The Southport killer, Axel Rudakubana, bought a cache of deadly weapons, including equipment to make the lethal poison ricin, on Amazon at least two years before he murdered three young girls last summer, it can be revealed.
The “extremely violent” 18-year-old bought items to make ricin in 2022, three years after he came to the attention of the anti-radicalisation programme Prevent, the police and other authorities.
Rudakubana used security software to hide his identity when he bought knives from Amazon in the days before his attack on a Taylor Swift-themed dance club in Southport, Merseyside, on 29 July.
It can also be revealed that six minutes before he left his home that day, he searched for a video of the Sydney church stabbing last year in which a bishop was attacked while livestreaming a sermon.
Keir Starmer on Tuesday said the failure of the authorities to stop Rudakubana “frankly leaps off the page” as he pledged to “leave no stone unturned” to make changes recommended by a new public inquiry into the atrocity.
It came after the Guardian revealed how Rudakubana had been referred three times to Prevent – in 2019 and twice in 2021 – including once owing to a concern about his potential interest in the killing of children in a school massacre, it is understood.
He was also on the radar of Lancashire constabulary, his local police force, who had several interactions with him between October 2019 and May 2022 – including five calls from his family relating to concerns about his behaviour.
He was then referred to local safeguarding officials, who are said to have supported Rudakubana’s family.
The announcement of a public inquiry came after Rudakubana pleaded guilty to murdering Bebe King, six, Alice da Silva Aguiar, nine, and Elsie Dot Stancombe, seven, and trying to kill eight other children and two adults in the worst attack on children in recent UK history.
The 26 young girls, aged between six and 11, were gathered around a table making bracelets and singing Taylor Swift songs when Rudakubana appeared in the doorway holding a 20cm kitchen knife, it can now be disclosed.

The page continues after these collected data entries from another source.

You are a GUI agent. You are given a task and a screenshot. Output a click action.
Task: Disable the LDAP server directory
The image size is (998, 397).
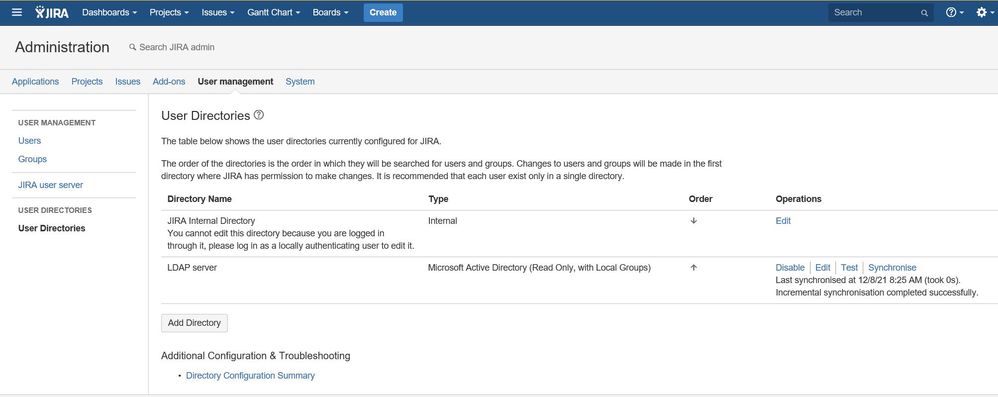pyautogui.click(x=790, y=268)
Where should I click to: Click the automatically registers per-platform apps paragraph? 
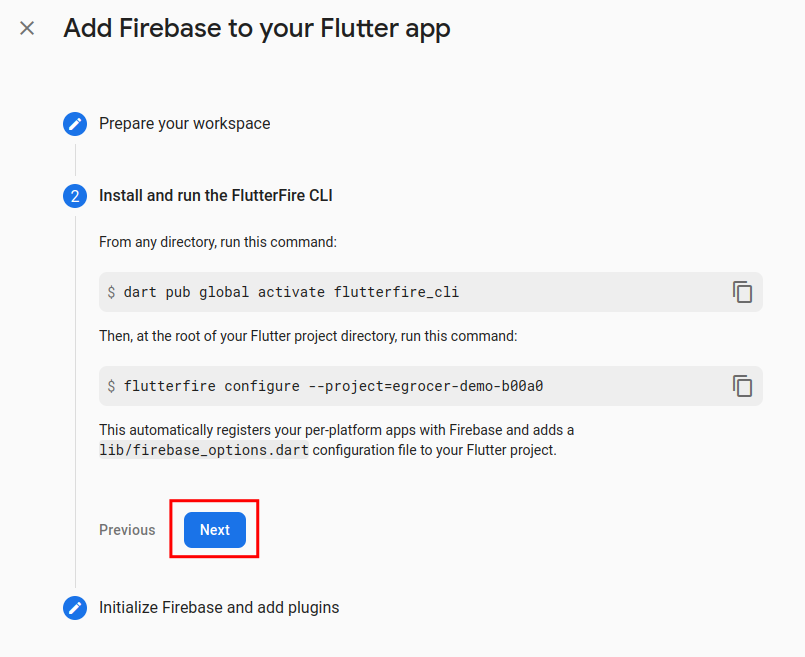(336, 440)
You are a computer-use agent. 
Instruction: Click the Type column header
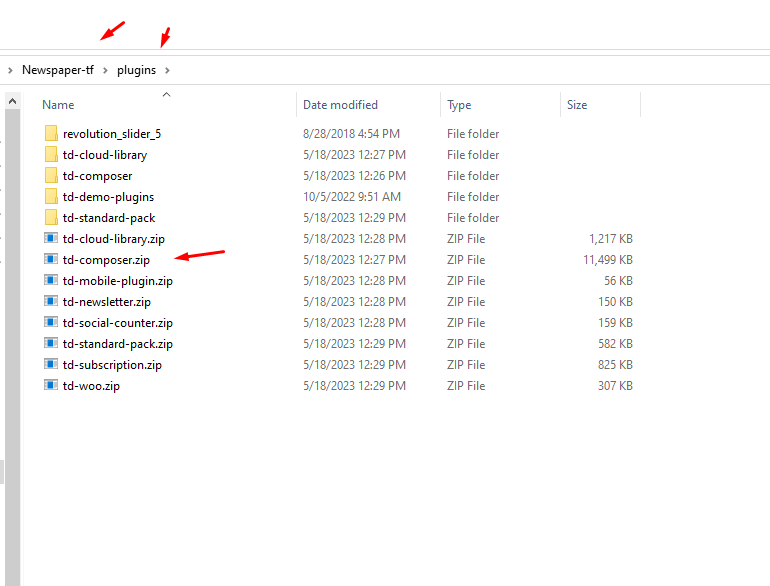pos(459,105)
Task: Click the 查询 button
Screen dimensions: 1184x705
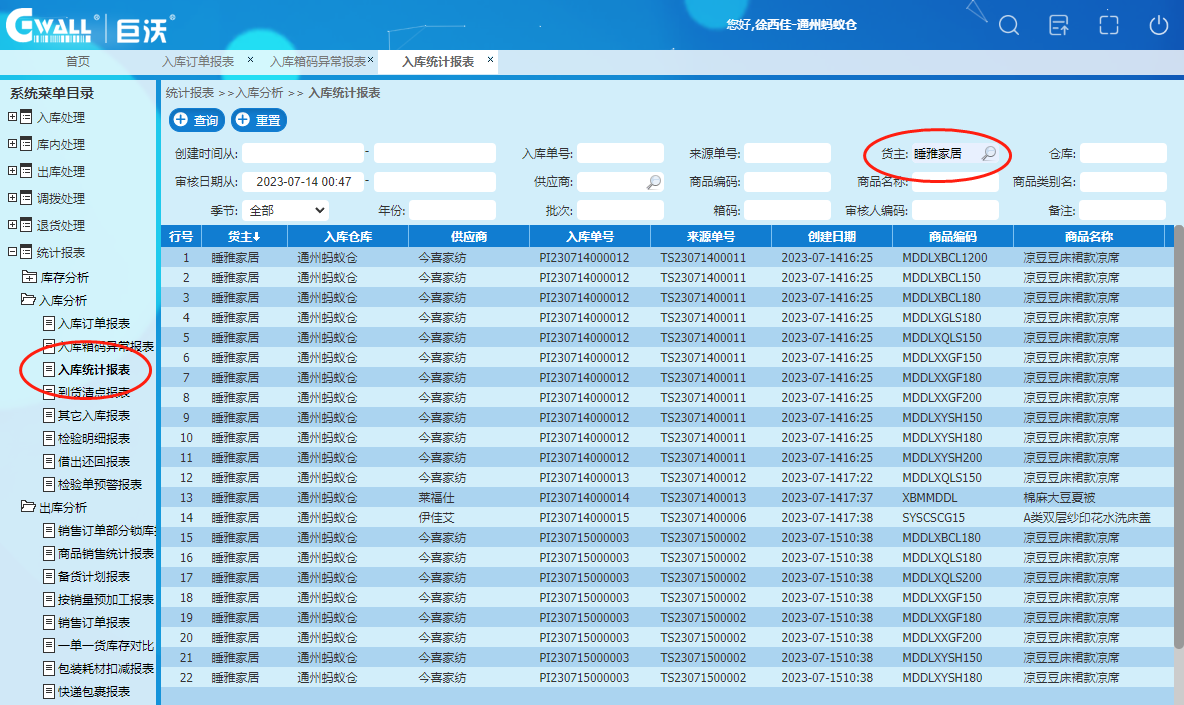Action: [196, 120]
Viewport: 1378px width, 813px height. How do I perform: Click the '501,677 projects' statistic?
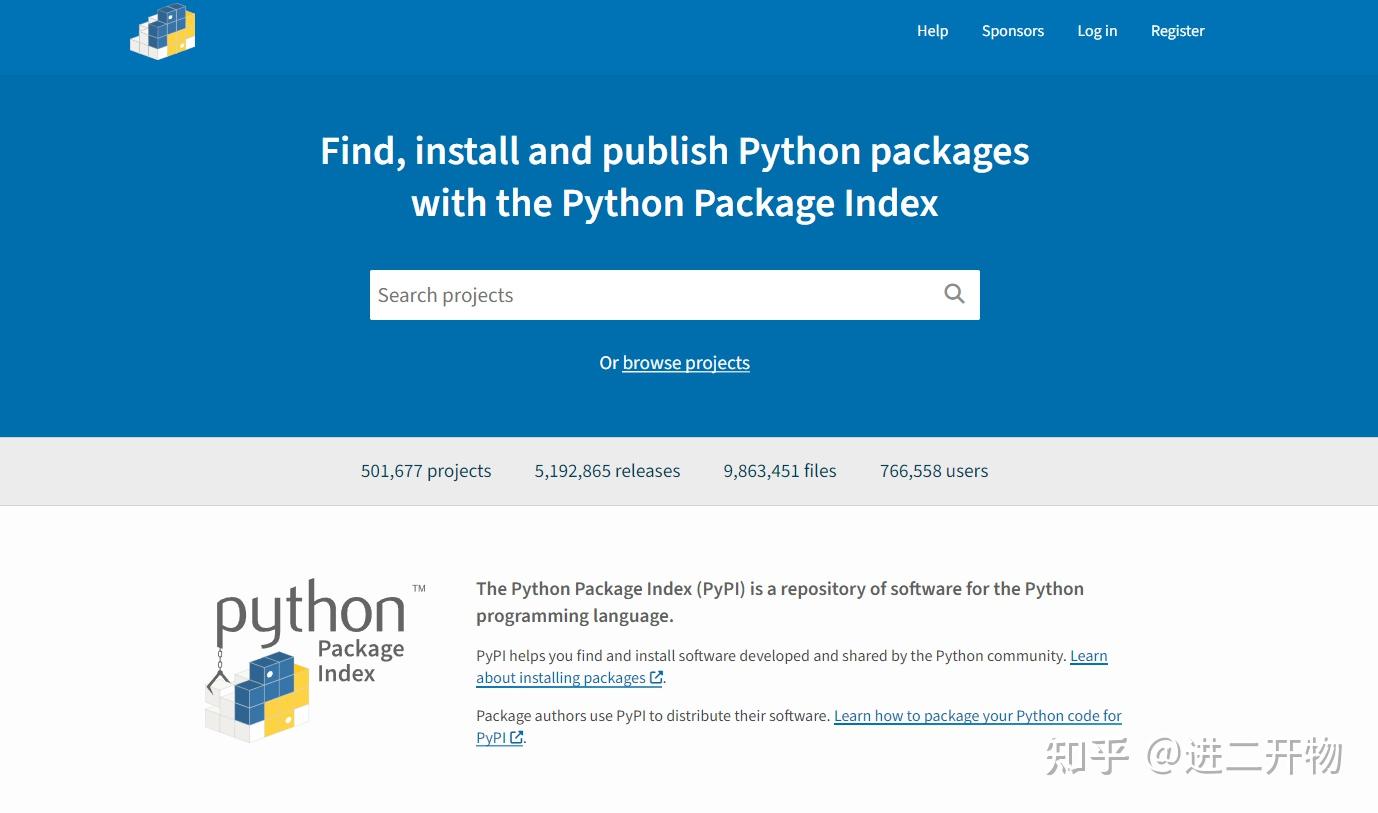point(425,470)
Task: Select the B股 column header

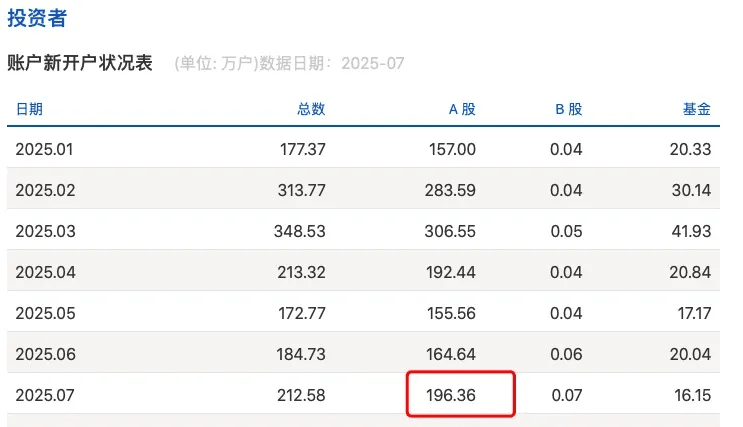Action: click(569, 109)
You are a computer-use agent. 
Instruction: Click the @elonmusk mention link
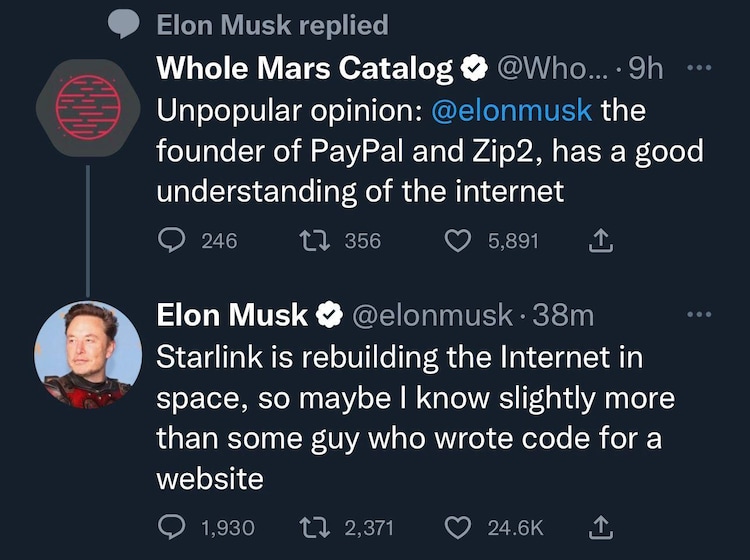coord(511,109)
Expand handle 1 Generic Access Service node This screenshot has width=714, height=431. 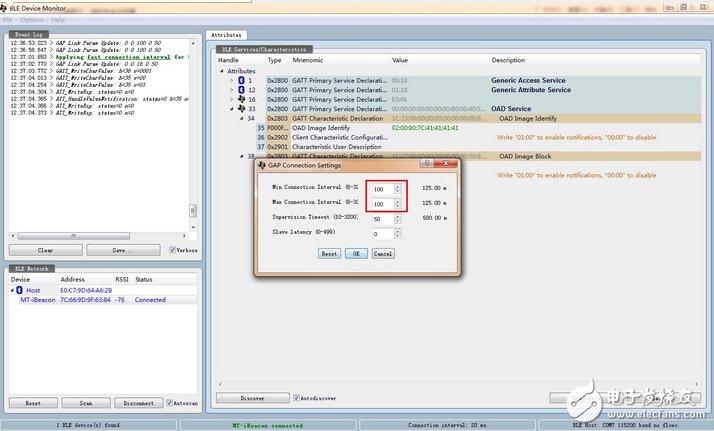pos(231,80)
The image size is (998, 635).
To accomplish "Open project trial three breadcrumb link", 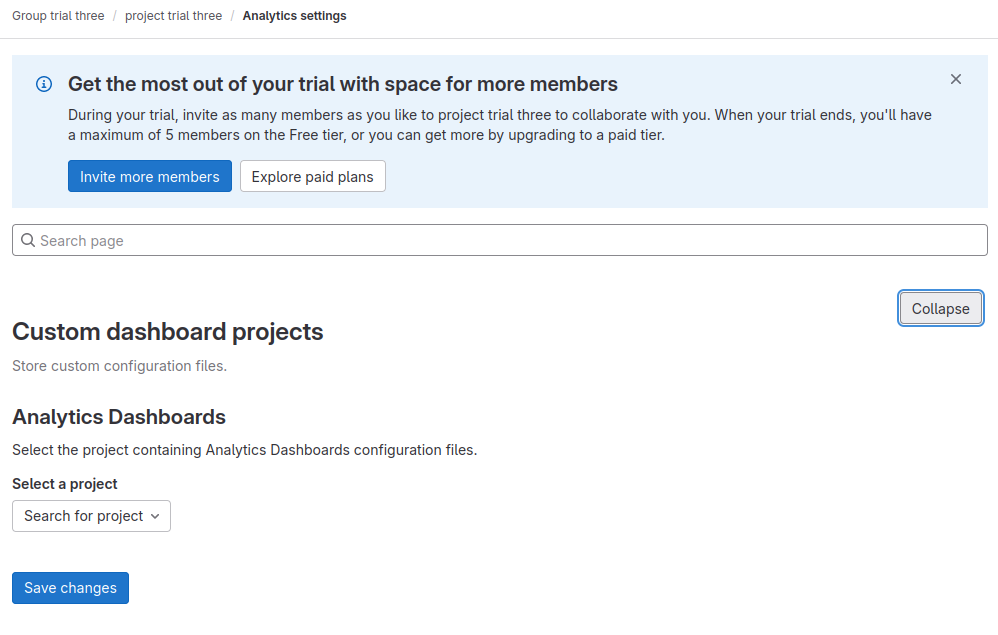I will pyautogui.click(x=173, y=16).
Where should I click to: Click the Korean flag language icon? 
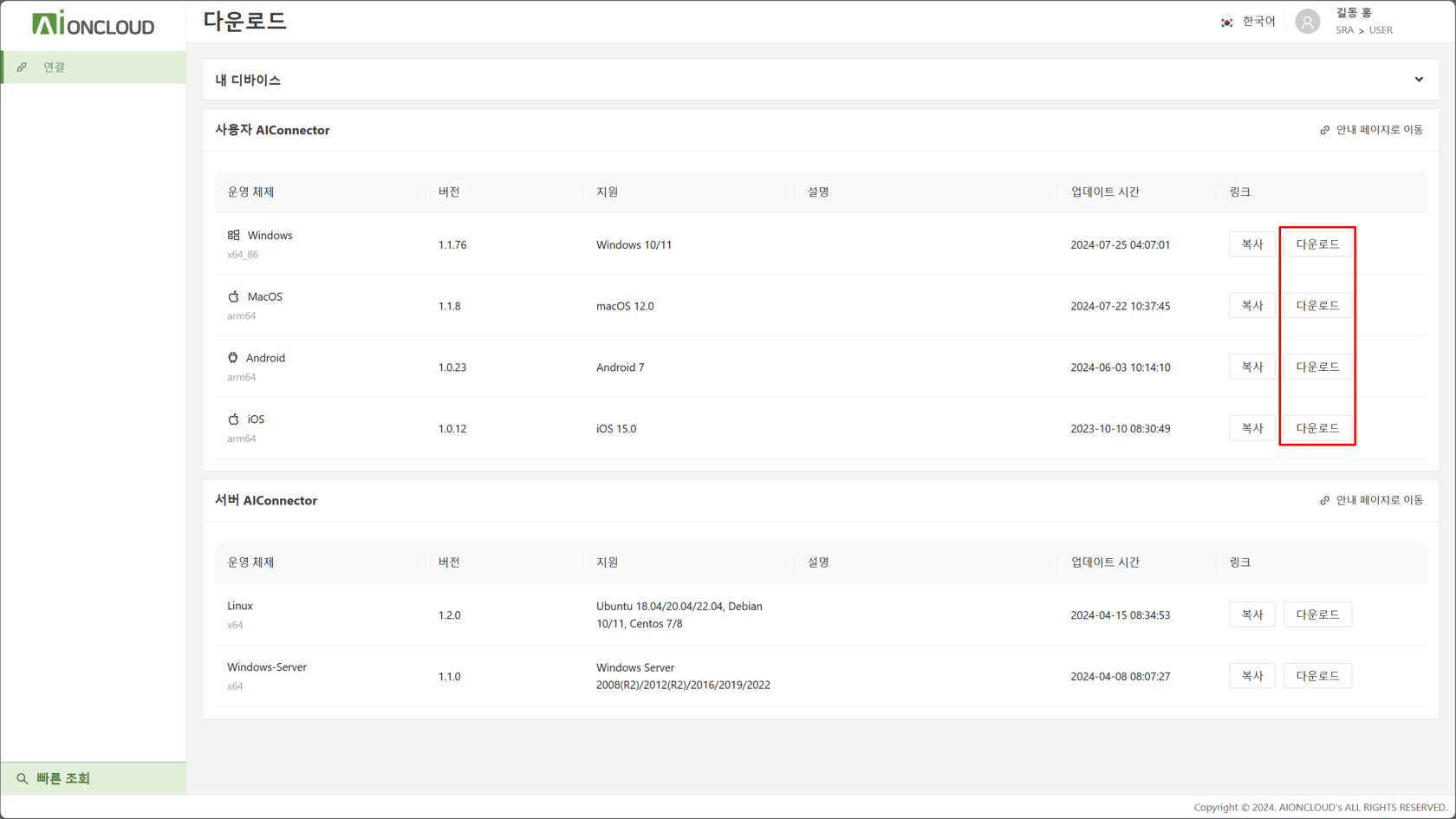point(1226,23)
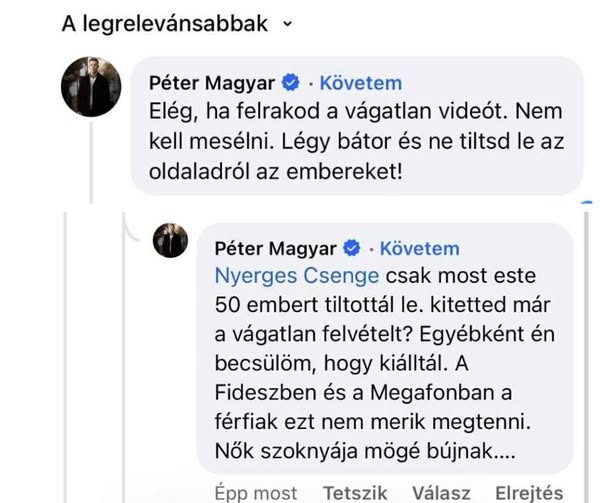This screenshot has height=503, width=600.
Task: Open Péter Magyar's profile from the reply
Action: click(x=276, y=248)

Screams could be heard within 30 seconds of Rudakubana entering the building at 11.45am, 15 minutes before parents were due to collect their children.
Without saying a word, the teenager grabbed the girl closest to him and stabbed her, before working his way around the tiny room “systematically” stabbing as many children as he could, a senior police officer said.
They described the attack as “no random act but a planned and premeditated attempt to commit mass murder”.
The injuries suffered by Elsie and Bebe were so severe they had no chance of surviving, police said. Alice managed to run outside after being attacked but died in hospital the following morning.
Rudakubana chased his young victims as they fled, stabbing them in the back as they tried to get away. One of the children had managed to flee the building before he pulled her back in and continued his attack.
When police arrived, Rudakubana was standing over the body of one of his victims holding a large blooded knife, which he dropped when ordered to by officers.
Detectives found a cache of weapons inside his home, including a machete, knives, and a set of arrows, as well as items for making ricin.
He had ordered many of the weapons on Amazon using security software to hide his identity, police said, and took possession of two of the knives on 13 July – two weeks before the Southport attack. One is still available on Amazon costing only £1.70.
Several officials said Rudakubana’s internet history showed “an obsession with extreme violence” including the Rwanda genocide.
His father, Alphonse, who moved to Britain in 2002, is thought to have fought with the Rwandan Patriotic Army (RPA), an armed force that battled the Hutu-dominated regime in Rwanda and eventually brought an end to the mass ethnic killings of 1994.
On two Lenovo tablet computers police found material relating to Nazi Germany, Chechnya, “clan cleansing” in Somalia, the Mau Mau war and a study on the “punishments dealt to slave rebels” in the 18th century. They also found images of conflicts in Gaza, Sudan and elsewhere.
He had downloaded an academic study on Al-Qaida, which is banned under terror laws, as long ago as 2021, which police believe he may have used to make the ricin.
In his bedroom, officers found safety goggles, a pestle and mortar, funnels and a flask, which contained traces of ricin residue. The items had been bought from Amazon in 2022 – two years before the Southport attack.
Even as little as 0.5mg can be fatal to adults but police have found no evidence he used the poison.
Rudakubana came to the attention of a range of services in 2019, about the time he turned 13, after experiencing “increasing anxiety and social isolation”, local safeguarding officials said on Monday night.
He was excluded from Range high school in October that year after taking a knife into school. Two months later, he returned to the school and attacked a child with a hockey stick.
A week before the Southport attack, Rudakubana’s father stopped him from taking a taxi to Range high school, where he is believed to have been planning to stab pupils.
The teenager had used a fake name, Simon, to book the taxi at 12.20pm on 22 July. Detectives believe it is no coincidence that the school was due to break up for the summer holidays 10 minutes later.
Rudakubana was stopped from going to the school when his father pleaded with him not to go. After an argument witnessed by neighbours, the teenager got out of the car and went inside his home.
He would re-emerge seven days later, however, and that time he was not stopped, with tragic consequences.